Exercise brief
The lines below that include the word "Thing" are to be reported.

Pixel coordinate grounding data:
::::

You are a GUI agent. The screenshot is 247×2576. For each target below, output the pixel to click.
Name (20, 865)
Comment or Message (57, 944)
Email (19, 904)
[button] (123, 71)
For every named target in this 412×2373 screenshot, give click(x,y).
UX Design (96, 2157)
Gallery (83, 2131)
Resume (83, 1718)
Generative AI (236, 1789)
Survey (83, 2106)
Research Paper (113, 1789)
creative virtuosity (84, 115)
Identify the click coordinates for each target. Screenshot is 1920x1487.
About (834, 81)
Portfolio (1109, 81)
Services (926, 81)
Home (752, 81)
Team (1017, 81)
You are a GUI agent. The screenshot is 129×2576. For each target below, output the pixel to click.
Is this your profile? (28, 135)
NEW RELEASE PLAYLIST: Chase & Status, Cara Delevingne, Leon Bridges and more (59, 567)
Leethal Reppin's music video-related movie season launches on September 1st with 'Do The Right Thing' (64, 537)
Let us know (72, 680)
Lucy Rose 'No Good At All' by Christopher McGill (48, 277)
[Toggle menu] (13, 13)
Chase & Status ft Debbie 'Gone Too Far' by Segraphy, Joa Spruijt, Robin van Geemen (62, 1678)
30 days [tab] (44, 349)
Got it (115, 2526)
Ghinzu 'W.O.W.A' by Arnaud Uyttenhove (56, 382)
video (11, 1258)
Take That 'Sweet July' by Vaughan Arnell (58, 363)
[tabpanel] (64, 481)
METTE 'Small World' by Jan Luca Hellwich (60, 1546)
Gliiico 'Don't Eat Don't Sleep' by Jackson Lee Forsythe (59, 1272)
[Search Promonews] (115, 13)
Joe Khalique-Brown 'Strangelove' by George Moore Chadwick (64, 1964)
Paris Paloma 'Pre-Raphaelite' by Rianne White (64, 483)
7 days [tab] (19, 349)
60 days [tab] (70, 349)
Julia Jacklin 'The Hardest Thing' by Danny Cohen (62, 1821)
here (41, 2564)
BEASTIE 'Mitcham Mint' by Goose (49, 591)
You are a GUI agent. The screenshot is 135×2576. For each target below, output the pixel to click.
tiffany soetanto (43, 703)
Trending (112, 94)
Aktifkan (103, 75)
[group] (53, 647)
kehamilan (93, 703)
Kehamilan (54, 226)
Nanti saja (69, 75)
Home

::::

Response box
Leethal Reppin's music video-related movie season launches on September 1st with 'Do The Right Thing' (64, 537)
Julia Jacklin 'The Hardest Thing' by Danny Cohen (62, 1821)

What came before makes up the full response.